Le sentiment, pourvu qu'il
soit guidé par la raison, est en effet le moteur indispensable de l'action morale.
II.
Véritable rôle de la raison.
Le rôle de la raison dans la vie morale n'est donc pas exclusif : « La raison, écrit A.
LALANDE (La Raison et les
normes, p.
143), n'est pas une fée : elle n'a pas à renouveler pour nous le miracle de la création ex nihilo.
»
Son rôle est toutefois capital.
A.
— D'abord, en tant que faculté normative, la raison est essentiellement constitutive de valeurs.
Elle est
donc, de par sa nature même, la faculté qui doit diriger notre conduite.

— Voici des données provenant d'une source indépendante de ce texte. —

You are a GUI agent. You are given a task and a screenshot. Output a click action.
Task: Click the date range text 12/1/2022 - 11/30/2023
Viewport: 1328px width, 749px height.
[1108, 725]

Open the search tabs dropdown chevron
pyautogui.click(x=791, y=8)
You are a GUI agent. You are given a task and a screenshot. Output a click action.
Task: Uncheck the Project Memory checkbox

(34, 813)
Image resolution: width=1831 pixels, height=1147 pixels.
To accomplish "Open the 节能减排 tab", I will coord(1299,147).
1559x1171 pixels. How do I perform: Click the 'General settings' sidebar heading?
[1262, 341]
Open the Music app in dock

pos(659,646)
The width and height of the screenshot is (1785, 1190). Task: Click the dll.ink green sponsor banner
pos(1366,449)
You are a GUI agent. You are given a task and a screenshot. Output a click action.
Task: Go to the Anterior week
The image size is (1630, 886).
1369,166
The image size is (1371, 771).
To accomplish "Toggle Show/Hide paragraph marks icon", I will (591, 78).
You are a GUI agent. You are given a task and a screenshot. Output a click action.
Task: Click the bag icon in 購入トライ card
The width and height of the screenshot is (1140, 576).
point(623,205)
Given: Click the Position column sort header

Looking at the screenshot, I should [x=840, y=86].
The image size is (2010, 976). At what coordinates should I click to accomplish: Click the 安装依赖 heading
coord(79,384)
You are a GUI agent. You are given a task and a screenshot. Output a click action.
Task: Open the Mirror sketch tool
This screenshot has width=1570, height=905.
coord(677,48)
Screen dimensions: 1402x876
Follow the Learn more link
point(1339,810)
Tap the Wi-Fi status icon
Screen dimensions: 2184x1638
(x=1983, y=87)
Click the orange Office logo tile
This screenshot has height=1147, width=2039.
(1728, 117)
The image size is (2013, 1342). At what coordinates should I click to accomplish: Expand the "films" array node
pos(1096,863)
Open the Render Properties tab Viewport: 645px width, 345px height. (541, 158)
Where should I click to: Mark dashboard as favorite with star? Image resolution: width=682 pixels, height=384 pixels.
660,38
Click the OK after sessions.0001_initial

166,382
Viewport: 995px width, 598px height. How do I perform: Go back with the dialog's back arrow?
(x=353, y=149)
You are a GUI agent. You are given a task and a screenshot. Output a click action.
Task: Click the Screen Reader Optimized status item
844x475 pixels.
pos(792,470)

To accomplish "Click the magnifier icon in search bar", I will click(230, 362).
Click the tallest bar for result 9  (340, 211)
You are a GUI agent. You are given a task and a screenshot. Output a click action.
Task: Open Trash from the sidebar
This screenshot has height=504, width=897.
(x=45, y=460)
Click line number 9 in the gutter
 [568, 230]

En ce sens, la moralité ou la vertu est
bien obéissance à la raison : « Les officiers, dit MALEBRANCHE (Traité de Morale, chap.
II), qui s'exposent
volontairement aux dangers, ne sont point généreux, si c'est l'ambition qui les anime ; ni les soldats, si c'est
l'abondance des esprits et la fermentation du sang.
»
B.
— C'est qu'en effet, comme le dit encore MALEBRANCHE, la raison est la faculté de l'Ordre, l'Ordre lui-même
étant entendu comme une hiérarchie de valeurs, seule capable de fonder moralement nos options, nos
jugements de préférence.
C'est elle qui introduit dans notre conduite cette cohérence, cette constance, cette
fidélité à soi-même, qui distingue la vie droite de la vie désordonnée du passionné, du sensuel ou du capricieux.
C.
— C'est aussi sa rationalité qui explique ce qu'il y a d'universalité dans l'acte moral.
« Ce qui caractérise
l'honnête homme, écrivait RAUH, c'est de se placer, pour savoir ce qu'en somme il veut faire, dans une attitude
impartiale, impersonnelle.
Il juge en sa propre cause comme en celle d'autrui.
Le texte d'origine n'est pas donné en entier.